1.1. Distinguishing Features of Chess Scoresheets
In theory, chess moves could be recognized with a standard offline Latin handwriting recognition system, since chess universally uses Latin symbols. This generic approach has its shortcomings. Chess scoresheets offer many distinguishing features that we can leverage to significantly increase move recognition accuracy, including:
Two scoresheets for each match are available since both players write on their own copy of all the moves played. These copies can be cross referenced for validation.

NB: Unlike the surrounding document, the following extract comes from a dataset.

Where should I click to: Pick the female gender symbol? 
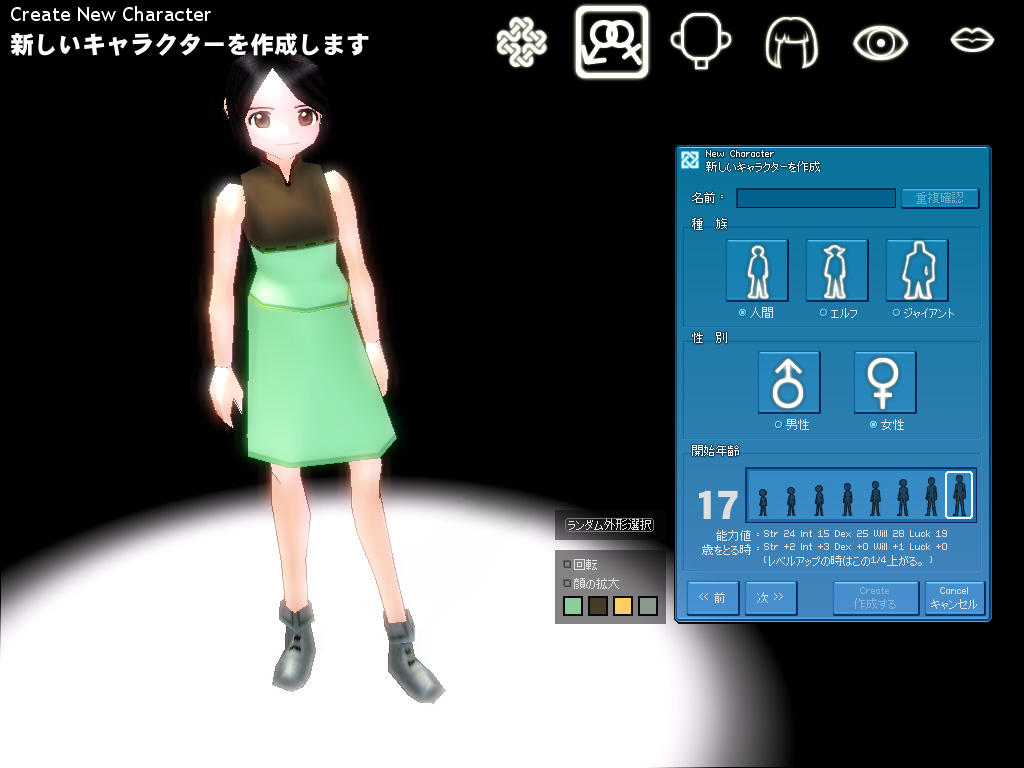point(885,382)
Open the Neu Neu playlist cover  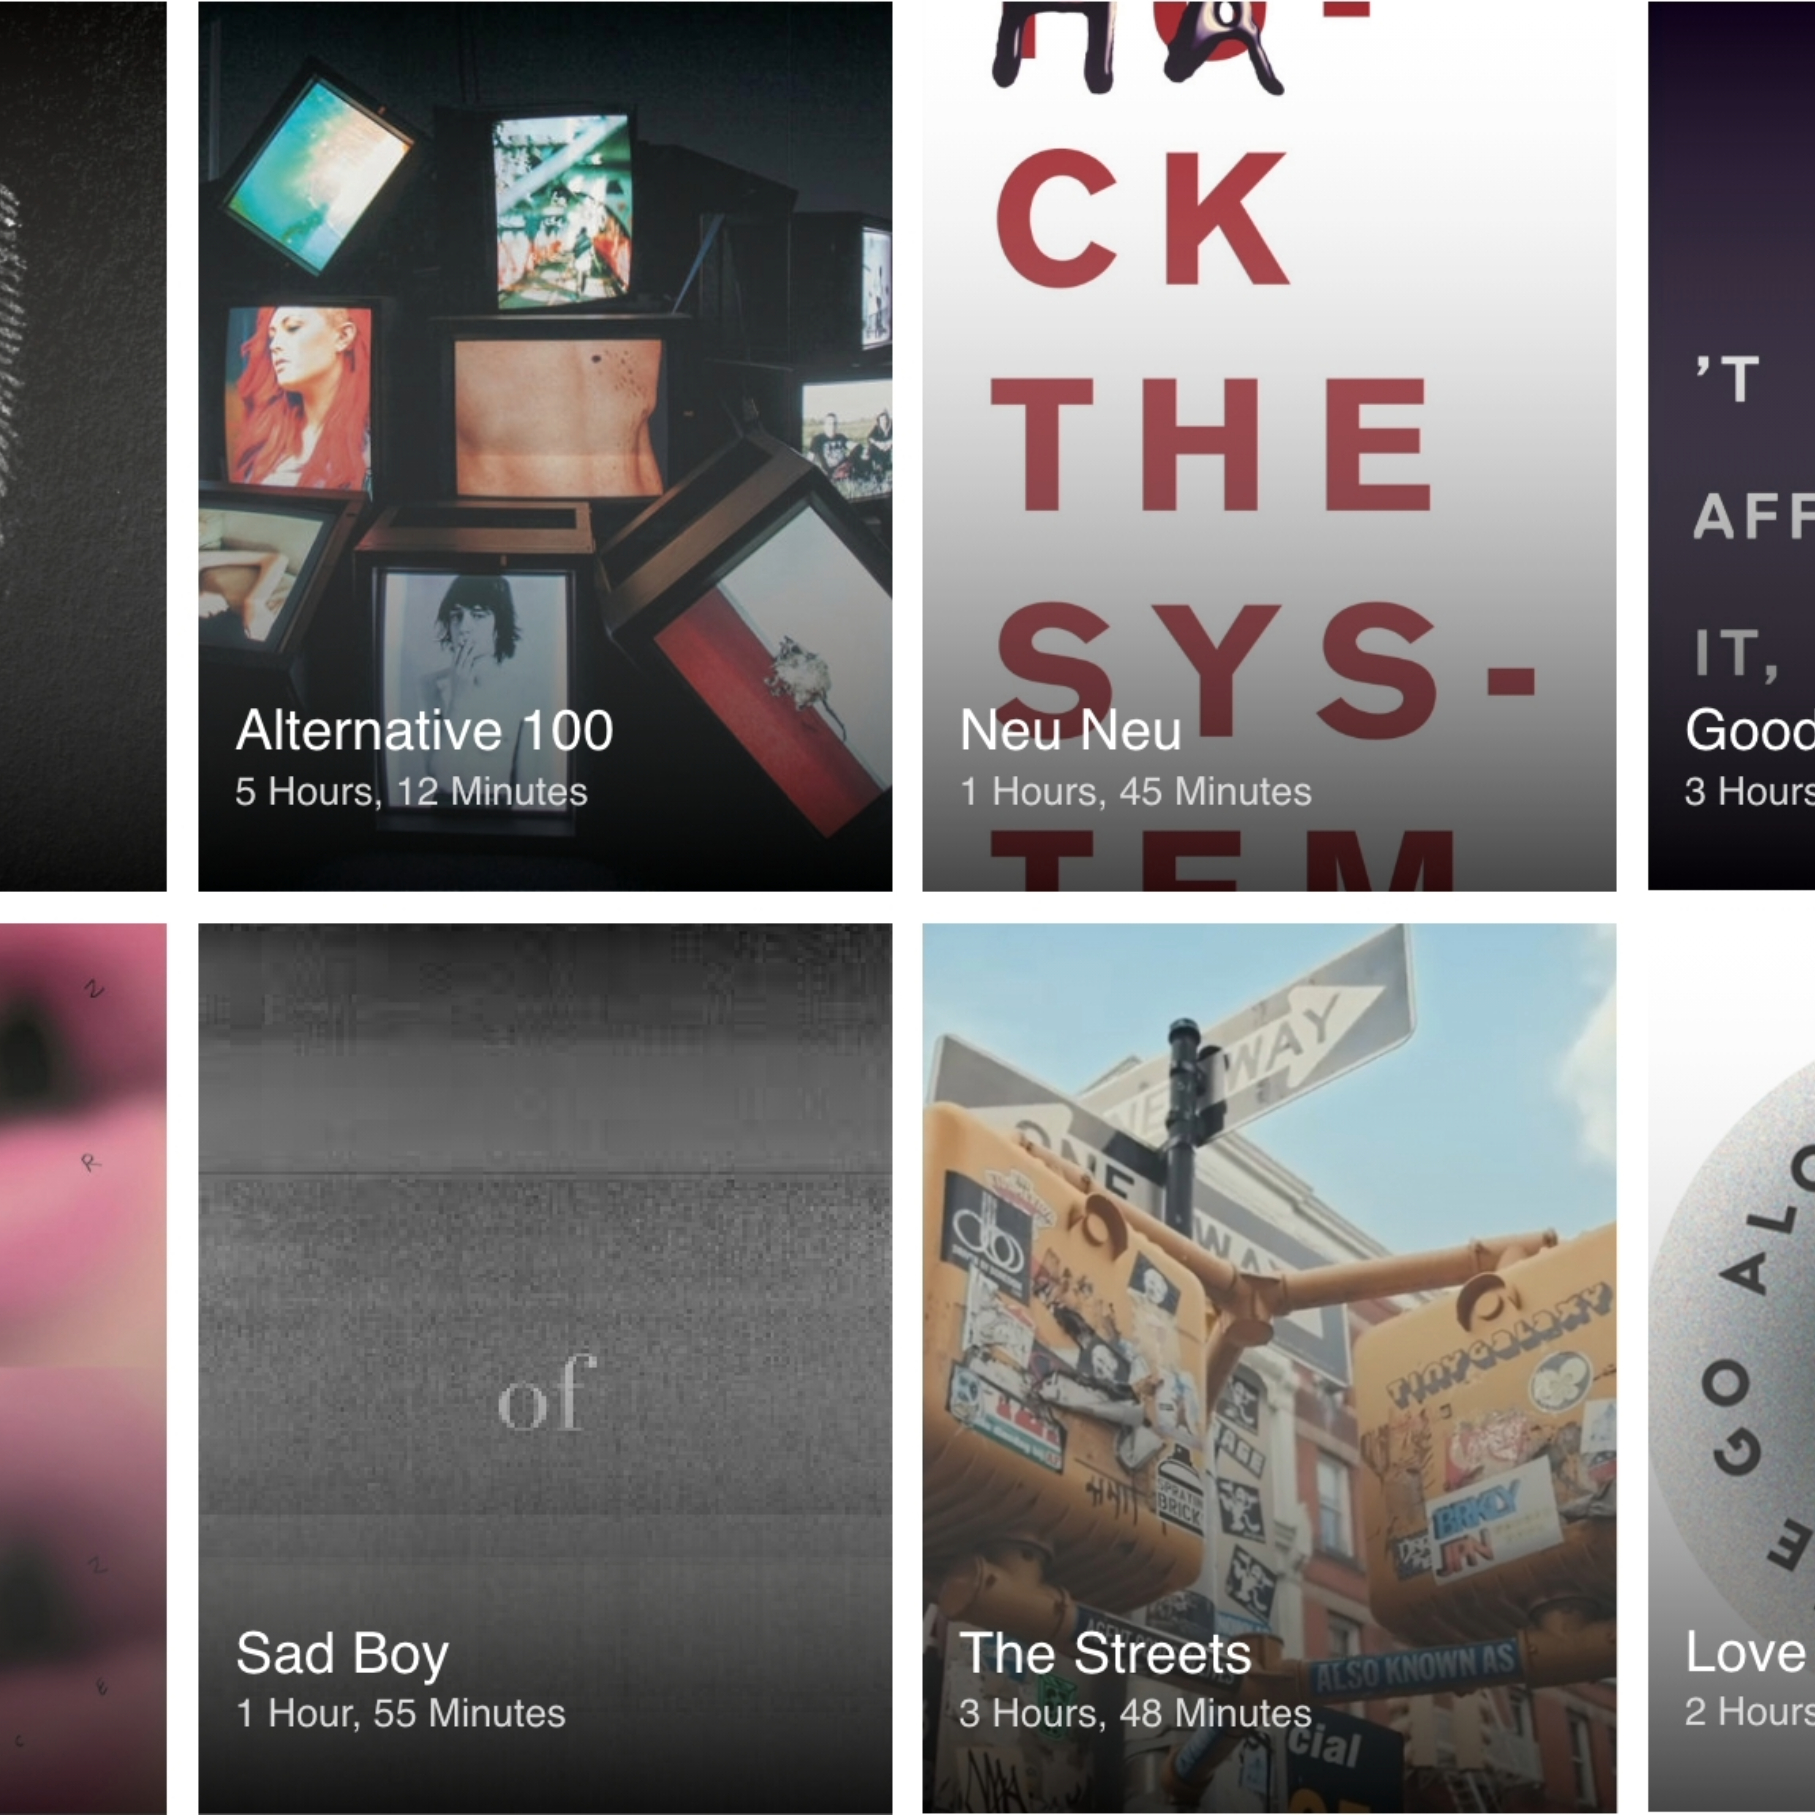[x=1269, y=445]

Chess moves use a much smaller character set than the entire Latin alphabet, allowing only 31 characters as opposed to the 100+ ASCII (American Standard Code For Information Interchange) characters.
Table 1 summarizes the all possible chess move formats allowed in SAN, and
Table 2 shows some examples of how they work.
Traditional post-processing techniques (spell checking, Natural Language Processing or NLP, etc.) do not work. Instead, chess moves can be ruled valid or invalid based on SAN syntax errors or illegality dictated by the game rules.
Handwritten moves are contained inside well defined bounding boxes (
Figure 2,
Figure 3 and
Figure 4) with some natural degrees of shift; therefore, the process of individual move segmentation is much simpler than in unconstrained handwriting.
Furthermore, the vast majority of chess moves are 2–5 characters long with only a few rare exceptions, and none are longer than 7 characters. These differences between the generic Latin script and handwritten chess moves make it worthwhile to approach this problem separately, while invoking the traditional wisdom of offline handwriting recognition.
1.2. Related Works
This paper is an extended version of our formal approach presented in [
5], and we found no other academic journal or conference publications for handwritten chess scoresheet recognition at this time of writing. There are some preliminary level works in the form of undergraduate or graduate thesis reports [
6,
7], but they are not quite well-presented or finished enough to be comparable with our approach. In addition, there are some works on typographical chess move reading from books or magazines (e.g., [
8]) which propose ideas for issues like layout fixing and semantic correction, but do not address the problems that can arise from a handwritten scoresheet. Services for digitizing chess scoresheets such as Reine Chess [
9] currently exist, but they require games to be recorded on their proprietary scoresheets with very specific formats; they cannot be applied to existing scoresheet formats, and would require tournaments to alter their structure, causing a variety of problems.
Figure 2 shows sample scoresheets from Reine Chess and from a typical chess event, which demonstrates the differences and limitations of such scannable solutions in a practical scenario. Scoresheet-specific solutions also offer no solution to retroactively digitize scoresheets and cannot be easily applied to other documents.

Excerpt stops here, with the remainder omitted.